As A Reward for Introducing Price Competition into the Taxi Monopoly, Uber Gets Sued for Price Fixing

From Engadget:

After failing to get a class-action lawsuit dismissed, Uber CEO Travis Kalanick will go to court over price fixing claims. A US district court judge in New York ruled Kalanick has to face the class of passengers alleging that he conspired with drivers to set fares using an algorithm, including hiking rates during peak hours with so-called surge pricing. According to Reuters, district court judge Jed Rakoff ruled the plaintiffs "plausibly alleged a conspiracy" to fix pricing and that the class action could also pursue claims the set rates led to the demise other services, like Sidecar.
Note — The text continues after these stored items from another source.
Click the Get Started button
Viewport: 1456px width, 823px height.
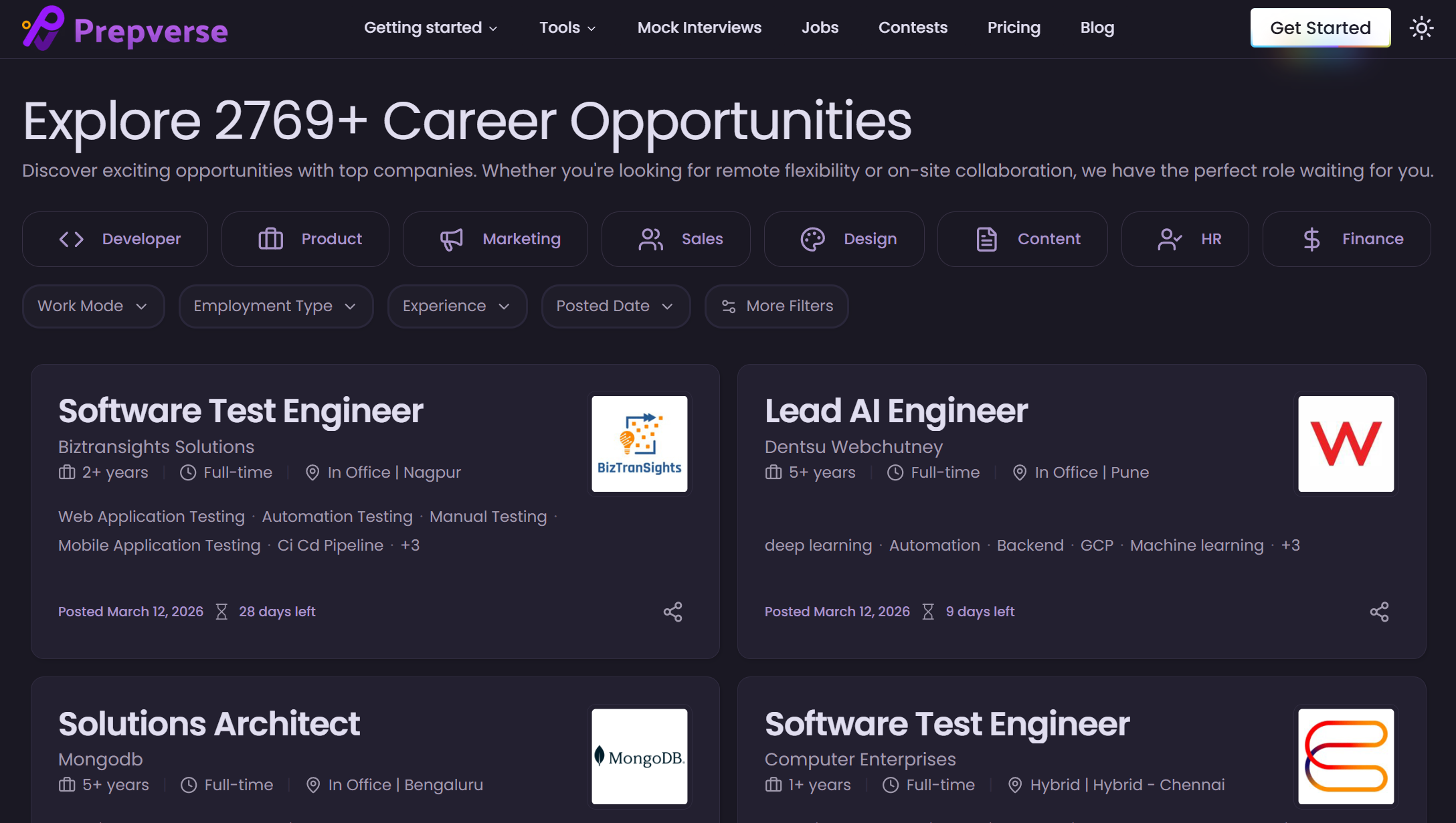[x=1320, y=27]
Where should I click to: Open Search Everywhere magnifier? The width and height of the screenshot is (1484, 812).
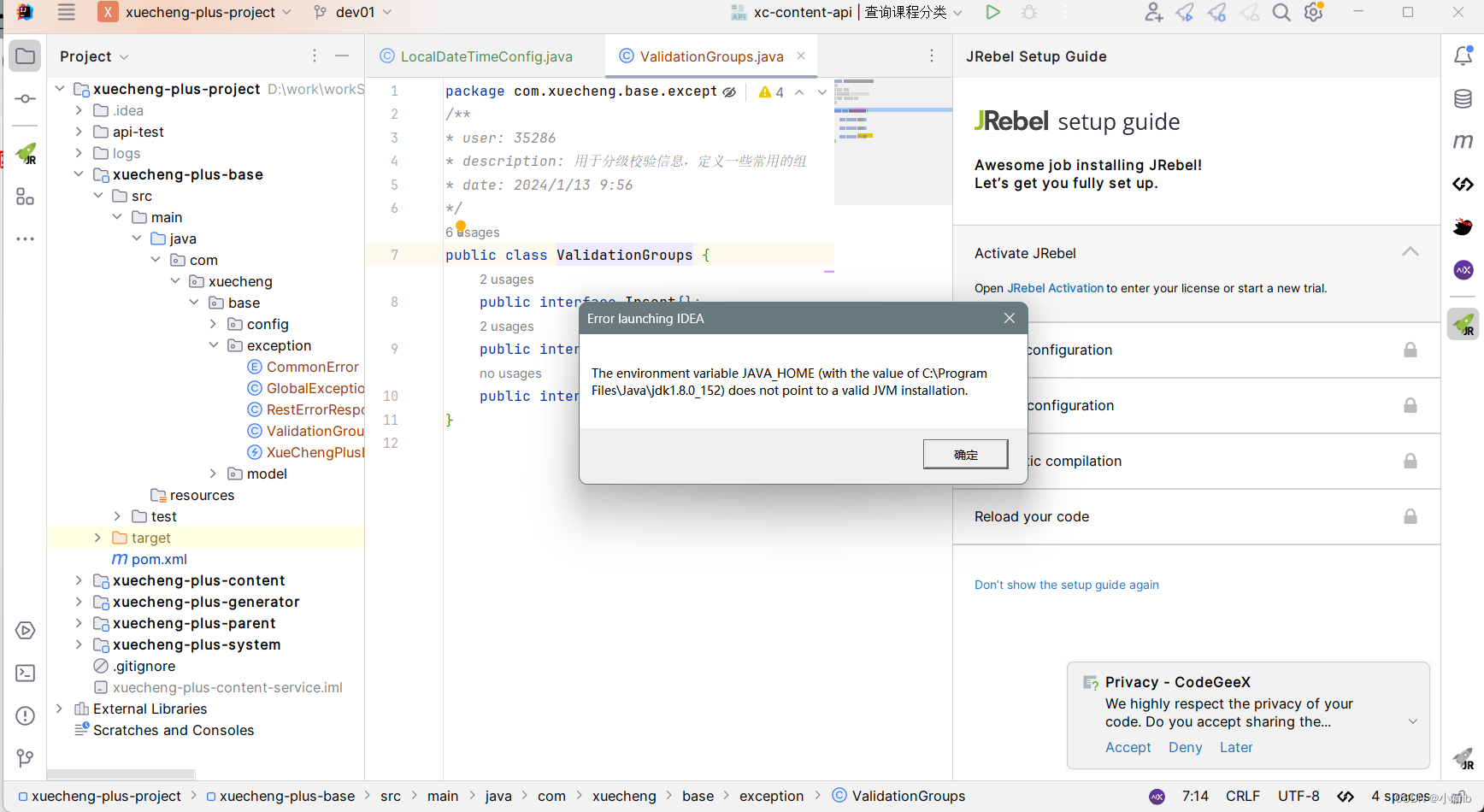[x=1281, y=13]
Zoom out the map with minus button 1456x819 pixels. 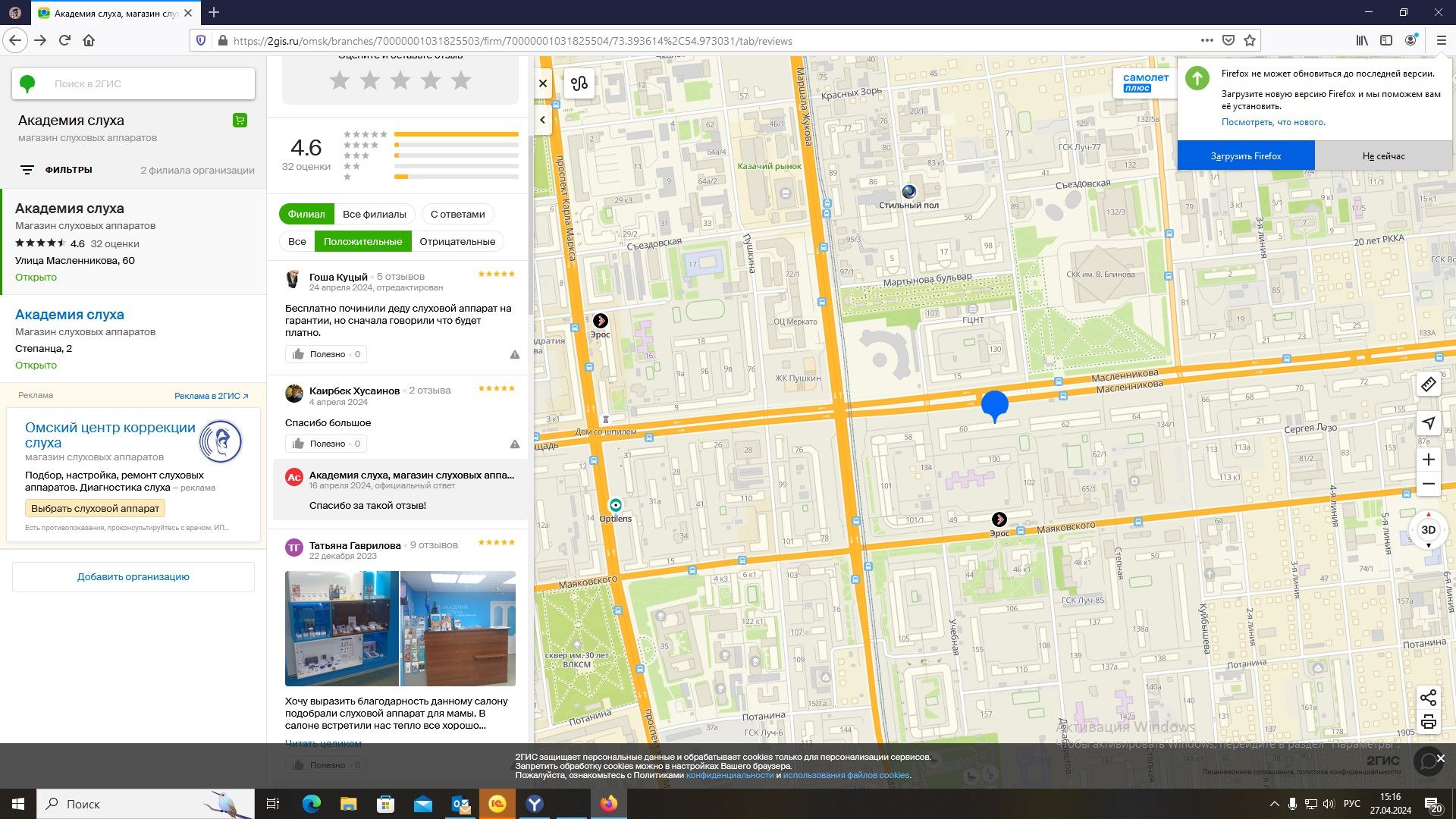pyautogui.click(x=1428, y=484)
I guess this is the downside of calling all their drivers independent contractors -- it leads Uber potentially being vulnerable to accusations of price fixing among these contractors.  Of course, taxi cartels have been fixing prices for decades, but that is government-assisted price-fixing so I suppose that is OK.   It would be ironic that the first price competition introduced into the taxi business in decades is killed based on antitrust charges.
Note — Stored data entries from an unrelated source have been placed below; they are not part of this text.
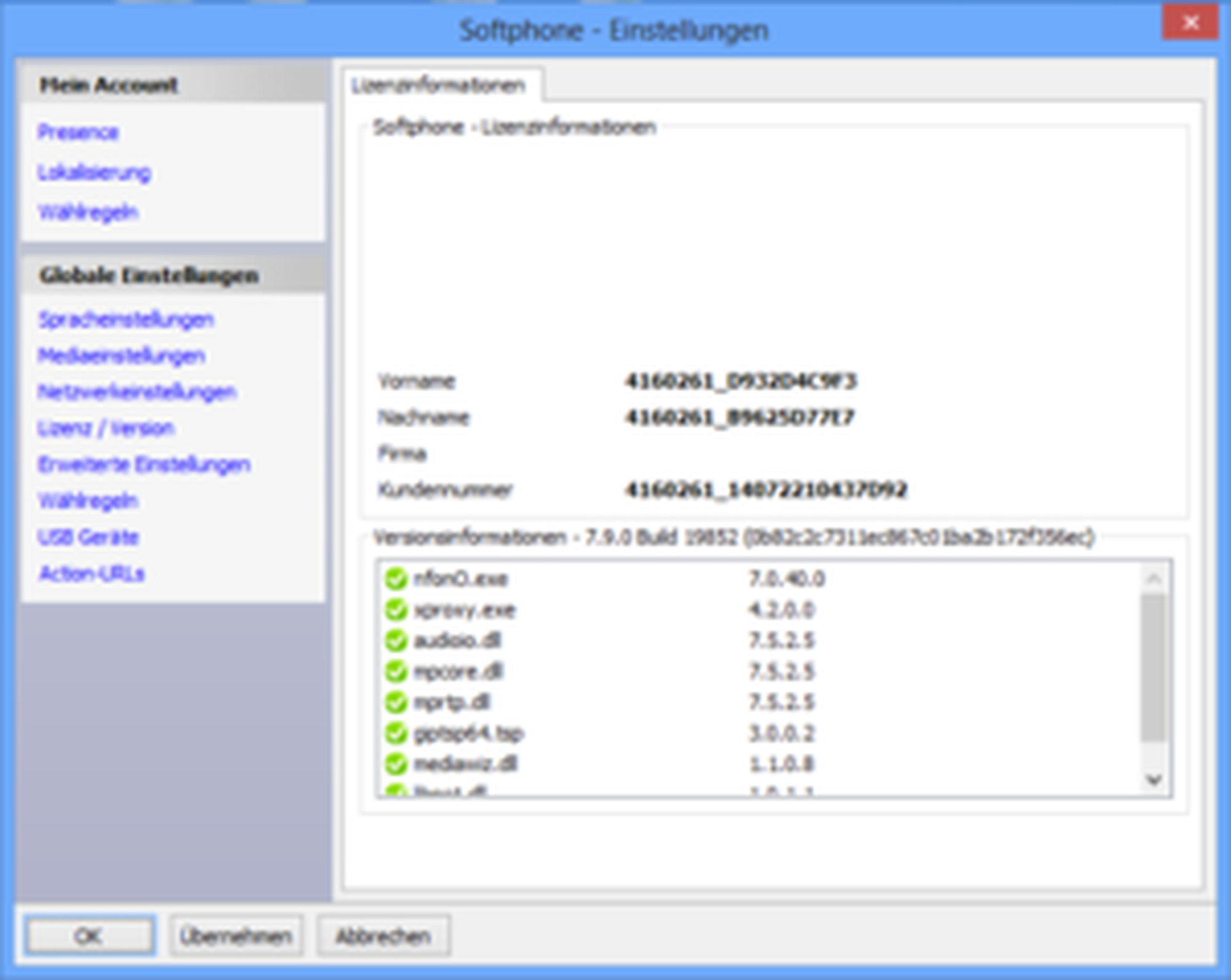This screenshot has width=1231, height=980.
Task: Open Lokalisierung settings
Action: point(94,172)
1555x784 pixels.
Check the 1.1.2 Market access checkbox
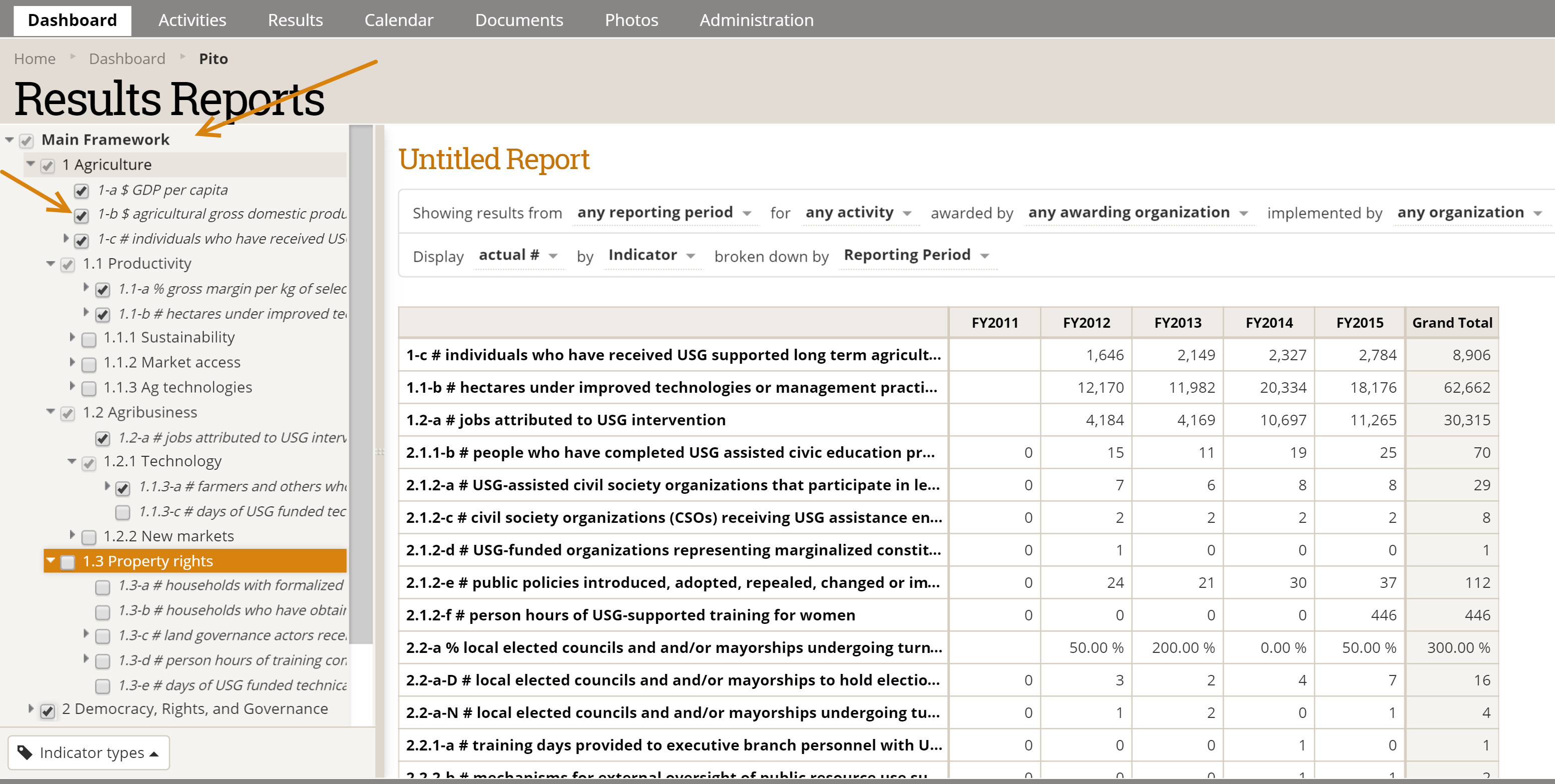pos(89,364)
As with just about all modern anti-trust cases, this has little to do with consumer well-being and more about the well-being of supply chain participants (ie the drivers) and competitors (ie Sidecar and taxis).

5 Comments

  1. mesocyclone:

    It is an interesting side effect.

  2. Rich R:

    I've been doing Uber on the side for awhile now and while I can't speak for other drivers, I can tell you that I certainly would not conspire with Uber on the surge pricing deal. I understand the concept of trying tweak the supply and demand curves (supposedly entice drivers to the area mostly to boost the supply) but the reality is that most of the time, the surge either entices people to wait a bit until it clears or by the time I get in the surge zone it clears.

  3. Noumenon72:

    Kevin Drum's market-based antitrust law would work here.

  4. Gospace:

    Which shows that surge pricing works as designed.

  5. Dan Wendlick:

    So launch DABLE (Dutch Auction-based legal enhancement). Change the app to allow a potential customer to state "I've got $20 and need to get to the airport from downtown. Any takers?" Yes, the price will get bid up during surge periods, but it will be bid up by the customers not by the provider.